===== RAW DATA =====
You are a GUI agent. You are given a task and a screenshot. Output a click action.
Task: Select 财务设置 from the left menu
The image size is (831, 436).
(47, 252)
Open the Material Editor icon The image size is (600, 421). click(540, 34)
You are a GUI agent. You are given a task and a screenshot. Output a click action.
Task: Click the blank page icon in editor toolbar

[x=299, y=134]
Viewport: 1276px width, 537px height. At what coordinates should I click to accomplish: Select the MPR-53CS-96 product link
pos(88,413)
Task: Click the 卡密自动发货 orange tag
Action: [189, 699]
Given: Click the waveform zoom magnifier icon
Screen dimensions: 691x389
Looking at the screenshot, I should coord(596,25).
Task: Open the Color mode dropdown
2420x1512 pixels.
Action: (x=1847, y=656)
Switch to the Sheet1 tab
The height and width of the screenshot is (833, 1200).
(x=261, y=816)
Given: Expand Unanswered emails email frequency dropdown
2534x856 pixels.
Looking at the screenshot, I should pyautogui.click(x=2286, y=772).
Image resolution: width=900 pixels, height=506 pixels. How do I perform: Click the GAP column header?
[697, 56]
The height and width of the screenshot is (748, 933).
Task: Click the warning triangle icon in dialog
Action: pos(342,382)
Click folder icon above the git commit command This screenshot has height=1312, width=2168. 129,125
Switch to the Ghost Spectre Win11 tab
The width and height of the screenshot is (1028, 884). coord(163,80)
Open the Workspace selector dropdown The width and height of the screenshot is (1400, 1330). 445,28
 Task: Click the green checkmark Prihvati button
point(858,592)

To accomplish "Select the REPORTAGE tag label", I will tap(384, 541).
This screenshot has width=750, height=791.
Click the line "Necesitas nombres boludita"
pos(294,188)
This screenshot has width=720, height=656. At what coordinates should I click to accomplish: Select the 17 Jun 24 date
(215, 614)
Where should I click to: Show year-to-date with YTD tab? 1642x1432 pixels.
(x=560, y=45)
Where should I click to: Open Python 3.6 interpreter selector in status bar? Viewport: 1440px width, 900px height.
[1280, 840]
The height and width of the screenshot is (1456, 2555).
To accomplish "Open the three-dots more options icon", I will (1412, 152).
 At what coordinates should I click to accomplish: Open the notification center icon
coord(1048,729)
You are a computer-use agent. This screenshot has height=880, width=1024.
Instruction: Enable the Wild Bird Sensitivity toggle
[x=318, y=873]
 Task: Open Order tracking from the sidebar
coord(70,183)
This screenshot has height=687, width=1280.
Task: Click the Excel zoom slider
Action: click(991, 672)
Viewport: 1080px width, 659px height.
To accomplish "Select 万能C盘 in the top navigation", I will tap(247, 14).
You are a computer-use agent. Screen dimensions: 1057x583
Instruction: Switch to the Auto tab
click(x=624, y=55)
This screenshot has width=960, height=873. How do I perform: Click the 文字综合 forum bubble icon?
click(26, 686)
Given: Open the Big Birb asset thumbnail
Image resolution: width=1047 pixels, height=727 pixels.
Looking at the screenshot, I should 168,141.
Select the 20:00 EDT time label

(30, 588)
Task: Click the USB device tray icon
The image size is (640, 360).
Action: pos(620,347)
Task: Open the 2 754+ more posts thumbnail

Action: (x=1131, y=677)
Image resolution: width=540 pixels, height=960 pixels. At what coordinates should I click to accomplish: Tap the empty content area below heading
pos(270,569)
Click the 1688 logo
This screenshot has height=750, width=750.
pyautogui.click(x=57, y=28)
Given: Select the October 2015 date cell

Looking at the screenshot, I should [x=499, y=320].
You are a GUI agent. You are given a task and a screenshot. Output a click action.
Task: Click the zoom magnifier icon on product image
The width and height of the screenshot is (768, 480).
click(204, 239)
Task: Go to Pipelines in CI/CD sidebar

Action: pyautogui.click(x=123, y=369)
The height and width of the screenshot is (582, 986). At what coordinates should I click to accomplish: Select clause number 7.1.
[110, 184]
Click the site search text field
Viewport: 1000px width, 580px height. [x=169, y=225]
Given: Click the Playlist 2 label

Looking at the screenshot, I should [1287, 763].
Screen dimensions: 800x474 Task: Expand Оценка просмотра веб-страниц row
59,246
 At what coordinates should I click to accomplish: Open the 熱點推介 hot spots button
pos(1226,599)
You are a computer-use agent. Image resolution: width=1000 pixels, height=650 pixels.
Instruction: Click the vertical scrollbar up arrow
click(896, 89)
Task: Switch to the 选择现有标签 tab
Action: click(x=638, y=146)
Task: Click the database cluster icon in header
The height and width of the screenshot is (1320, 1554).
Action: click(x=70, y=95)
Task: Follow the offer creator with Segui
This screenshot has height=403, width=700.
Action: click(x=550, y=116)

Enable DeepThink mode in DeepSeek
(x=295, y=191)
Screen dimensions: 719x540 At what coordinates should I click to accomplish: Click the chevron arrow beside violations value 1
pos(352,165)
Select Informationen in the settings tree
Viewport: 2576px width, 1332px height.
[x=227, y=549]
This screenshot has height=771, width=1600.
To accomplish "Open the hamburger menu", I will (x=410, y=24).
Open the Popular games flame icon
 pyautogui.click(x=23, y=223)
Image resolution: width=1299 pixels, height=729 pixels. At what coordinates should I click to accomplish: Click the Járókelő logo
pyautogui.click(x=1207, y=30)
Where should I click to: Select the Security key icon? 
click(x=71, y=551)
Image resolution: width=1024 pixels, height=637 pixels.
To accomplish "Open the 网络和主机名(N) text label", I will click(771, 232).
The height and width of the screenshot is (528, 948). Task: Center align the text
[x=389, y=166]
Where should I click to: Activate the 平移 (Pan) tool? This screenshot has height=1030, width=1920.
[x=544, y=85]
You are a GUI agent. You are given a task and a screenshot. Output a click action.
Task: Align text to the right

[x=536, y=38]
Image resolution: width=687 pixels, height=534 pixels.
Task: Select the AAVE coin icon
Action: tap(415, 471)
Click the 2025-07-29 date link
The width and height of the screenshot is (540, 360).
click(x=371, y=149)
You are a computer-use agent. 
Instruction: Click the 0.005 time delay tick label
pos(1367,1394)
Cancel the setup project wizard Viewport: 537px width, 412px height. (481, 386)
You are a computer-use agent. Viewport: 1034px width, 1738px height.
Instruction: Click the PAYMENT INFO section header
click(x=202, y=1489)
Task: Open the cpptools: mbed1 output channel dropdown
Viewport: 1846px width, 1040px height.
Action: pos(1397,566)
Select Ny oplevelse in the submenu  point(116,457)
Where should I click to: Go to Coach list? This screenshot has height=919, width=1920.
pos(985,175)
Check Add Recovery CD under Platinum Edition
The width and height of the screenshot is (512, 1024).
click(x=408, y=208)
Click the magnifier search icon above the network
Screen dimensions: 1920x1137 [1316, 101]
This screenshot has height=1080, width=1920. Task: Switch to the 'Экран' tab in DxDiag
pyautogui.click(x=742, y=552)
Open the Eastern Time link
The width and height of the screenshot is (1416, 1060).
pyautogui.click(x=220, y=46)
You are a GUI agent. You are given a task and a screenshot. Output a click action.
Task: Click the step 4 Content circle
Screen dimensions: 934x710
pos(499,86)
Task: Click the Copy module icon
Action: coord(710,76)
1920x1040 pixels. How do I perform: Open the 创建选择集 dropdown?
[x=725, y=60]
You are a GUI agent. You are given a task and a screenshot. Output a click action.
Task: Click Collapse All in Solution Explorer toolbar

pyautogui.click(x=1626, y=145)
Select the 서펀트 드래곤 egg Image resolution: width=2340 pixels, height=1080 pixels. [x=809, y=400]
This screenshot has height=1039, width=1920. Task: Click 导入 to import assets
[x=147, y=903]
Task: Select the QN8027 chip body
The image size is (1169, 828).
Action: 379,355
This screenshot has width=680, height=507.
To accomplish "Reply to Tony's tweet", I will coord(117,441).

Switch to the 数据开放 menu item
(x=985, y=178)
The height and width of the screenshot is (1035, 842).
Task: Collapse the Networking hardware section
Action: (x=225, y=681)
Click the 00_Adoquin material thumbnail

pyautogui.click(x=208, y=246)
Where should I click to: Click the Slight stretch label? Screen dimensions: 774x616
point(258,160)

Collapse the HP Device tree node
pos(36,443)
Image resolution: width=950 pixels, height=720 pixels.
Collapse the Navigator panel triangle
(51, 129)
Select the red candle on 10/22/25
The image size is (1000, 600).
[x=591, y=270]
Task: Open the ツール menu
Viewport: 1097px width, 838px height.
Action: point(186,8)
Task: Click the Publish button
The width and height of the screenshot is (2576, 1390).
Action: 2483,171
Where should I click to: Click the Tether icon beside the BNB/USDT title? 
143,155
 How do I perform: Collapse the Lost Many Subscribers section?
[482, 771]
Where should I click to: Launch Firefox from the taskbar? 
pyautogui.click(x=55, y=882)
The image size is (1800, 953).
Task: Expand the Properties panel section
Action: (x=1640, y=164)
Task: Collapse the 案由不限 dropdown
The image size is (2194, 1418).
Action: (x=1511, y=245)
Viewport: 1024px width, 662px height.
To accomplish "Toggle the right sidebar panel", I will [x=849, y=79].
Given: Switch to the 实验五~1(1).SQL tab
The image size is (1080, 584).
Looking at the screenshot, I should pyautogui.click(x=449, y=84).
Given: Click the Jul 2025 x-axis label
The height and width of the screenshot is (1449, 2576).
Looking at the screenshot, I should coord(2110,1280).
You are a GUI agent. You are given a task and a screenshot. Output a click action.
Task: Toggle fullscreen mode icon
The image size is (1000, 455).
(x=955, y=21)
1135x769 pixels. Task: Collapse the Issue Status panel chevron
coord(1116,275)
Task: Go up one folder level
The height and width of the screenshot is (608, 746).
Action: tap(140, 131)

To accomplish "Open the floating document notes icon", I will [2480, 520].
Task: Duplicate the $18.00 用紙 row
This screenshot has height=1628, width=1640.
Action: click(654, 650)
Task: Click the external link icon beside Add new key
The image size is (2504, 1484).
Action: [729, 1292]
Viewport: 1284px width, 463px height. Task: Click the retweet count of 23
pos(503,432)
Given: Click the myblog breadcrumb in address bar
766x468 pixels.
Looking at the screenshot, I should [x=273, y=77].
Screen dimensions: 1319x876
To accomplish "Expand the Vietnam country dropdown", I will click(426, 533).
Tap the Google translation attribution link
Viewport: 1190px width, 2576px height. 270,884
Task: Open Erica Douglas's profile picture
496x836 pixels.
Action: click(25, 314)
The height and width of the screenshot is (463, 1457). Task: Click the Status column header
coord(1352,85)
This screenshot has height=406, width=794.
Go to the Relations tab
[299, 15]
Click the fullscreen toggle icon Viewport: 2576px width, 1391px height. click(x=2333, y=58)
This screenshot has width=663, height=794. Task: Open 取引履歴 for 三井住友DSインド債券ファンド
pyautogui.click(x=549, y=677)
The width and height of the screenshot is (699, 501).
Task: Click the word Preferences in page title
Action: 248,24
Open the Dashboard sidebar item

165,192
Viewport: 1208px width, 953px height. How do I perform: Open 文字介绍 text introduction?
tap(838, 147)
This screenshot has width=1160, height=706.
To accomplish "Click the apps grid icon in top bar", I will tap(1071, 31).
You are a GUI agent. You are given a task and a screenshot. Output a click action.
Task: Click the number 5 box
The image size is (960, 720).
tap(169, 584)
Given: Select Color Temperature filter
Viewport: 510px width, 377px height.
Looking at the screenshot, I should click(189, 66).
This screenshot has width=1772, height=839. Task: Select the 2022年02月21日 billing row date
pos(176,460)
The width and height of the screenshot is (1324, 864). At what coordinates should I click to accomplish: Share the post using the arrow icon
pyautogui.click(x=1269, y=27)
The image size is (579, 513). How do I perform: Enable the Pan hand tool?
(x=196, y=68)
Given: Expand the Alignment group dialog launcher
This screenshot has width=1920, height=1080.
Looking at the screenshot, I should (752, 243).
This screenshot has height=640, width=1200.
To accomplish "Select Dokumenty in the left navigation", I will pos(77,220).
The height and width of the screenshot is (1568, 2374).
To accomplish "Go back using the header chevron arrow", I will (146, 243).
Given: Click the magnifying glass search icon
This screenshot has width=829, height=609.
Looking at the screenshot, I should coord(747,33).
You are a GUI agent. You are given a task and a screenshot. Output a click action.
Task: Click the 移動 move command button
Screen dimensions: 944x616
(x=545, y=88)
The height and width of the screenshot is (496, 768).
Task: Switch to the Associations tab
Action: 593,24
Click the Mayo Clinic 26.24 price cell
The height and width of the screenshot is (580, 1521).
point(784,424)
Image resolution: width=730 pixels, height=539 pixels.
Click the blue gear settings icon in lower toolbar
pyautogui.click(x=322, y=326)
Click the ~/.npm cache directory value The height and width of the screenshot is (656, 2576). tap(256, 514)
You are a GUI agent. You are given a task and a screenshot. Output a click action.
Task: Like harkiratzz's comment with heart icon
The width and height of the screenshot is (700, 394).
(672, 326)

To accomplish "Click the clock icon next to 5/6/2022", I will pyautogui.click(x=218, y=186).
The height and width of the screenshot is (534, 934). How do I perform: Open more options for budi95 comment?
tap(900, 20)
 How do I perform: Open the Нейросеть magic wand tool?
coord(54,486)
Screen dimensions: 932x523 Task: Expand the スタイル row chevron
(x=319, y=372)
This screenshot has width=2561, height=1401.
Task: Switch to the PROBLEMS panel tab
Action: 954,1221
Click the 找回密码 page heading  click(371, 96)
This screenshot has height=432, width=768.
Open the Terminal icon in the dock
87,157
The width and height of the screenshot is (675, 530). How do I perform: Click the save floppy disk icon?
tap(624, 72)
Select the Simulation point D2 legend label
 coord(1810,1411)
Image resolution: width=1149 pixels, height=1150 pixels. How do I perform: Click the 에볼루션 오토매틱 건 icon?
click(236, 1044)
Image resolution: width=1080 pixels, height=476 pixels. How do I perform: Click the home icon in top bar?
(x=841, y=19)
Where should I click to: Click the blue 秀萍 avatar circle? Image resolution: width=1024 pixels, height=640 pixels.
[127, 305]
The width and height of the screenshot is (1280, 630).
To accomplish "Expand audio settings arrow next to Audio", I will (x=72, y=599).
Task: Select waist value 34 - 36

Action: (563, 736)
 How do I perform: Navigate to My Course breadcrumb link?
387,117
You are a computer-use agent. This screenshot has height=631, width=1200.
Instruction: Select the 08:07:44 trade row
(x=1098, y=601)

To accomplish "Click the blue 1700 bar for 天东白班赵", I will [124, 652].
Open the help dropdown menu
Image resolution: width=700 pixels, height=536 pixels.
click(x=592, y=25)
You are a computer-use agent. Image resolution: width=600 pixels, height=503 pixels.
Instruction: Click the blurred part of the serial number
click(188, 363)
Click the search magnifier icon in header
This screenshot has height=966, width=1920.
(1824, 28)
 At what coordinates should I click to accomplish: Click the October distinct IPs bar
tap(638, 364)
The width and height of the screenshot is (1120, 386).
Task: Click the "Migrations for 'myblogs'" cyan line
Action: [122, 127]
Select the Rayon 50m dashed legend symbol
=====
#### [WORK REQUIRED]
Copy out the listing above verbatim, starting at the line that contains "Task: Collapse the 案由不限 dropdown" and ending at the line that contains "Looking at the screenshot, I should [x=273, y=77].", with both of those lines included.

#### [ANSWER FOR THIS EXERCISE]
Task: Collapse the 案由不限 dropdown
The image size is (2194, 1418).
Action: (x=1511, y=245)
Viewport: 1024px width, 662px height.
To accomplish "Toggle the right sidebar panel", I will [x=849, y=79].
Given: Switch to the 实验五~1(1).SQL tab
The image size is (1080, 584).
Looking at the screenshot, I should pyautogui.click(x=449, y=84).
Given: Click the Jul 2025 x-axis label
The height and width of the screenshot is (1449, 2576).
Looking at the screenshot, I should coord(2110,1280).
You are a GUI agent. You are given a task and a screenshot. Output a click action.
Task: Toggle fullscreen mode icon
The image size is (1000, 455).
(x=955, y=21)
1135x769 pixels. Task: Collapse the Issue Status panel chevron
coord(1116,275)
Task: Go up one folder level
The height and width of the screenshot is (608, 746).
Action: tap(140, 131)

To accomplish "Open the floating document notes icon", I will [2480, 520].
Task: Duplicate the $18.00 用紙 row
This screenshot has height=1628, width=1640.
Action: click(654, 650)
Task: Click the external link icon beside Add new key
The image size is (2504, 1484).
Action: [729, 1292]
Viewport: 1284px width, 463px height. Task: Click the retweet count of 23
pos(503,432)
Given: Click the myblog breadcrumb in address bar
766x468 pixels.
Looking at the screenshot, I should [x=273, y=77].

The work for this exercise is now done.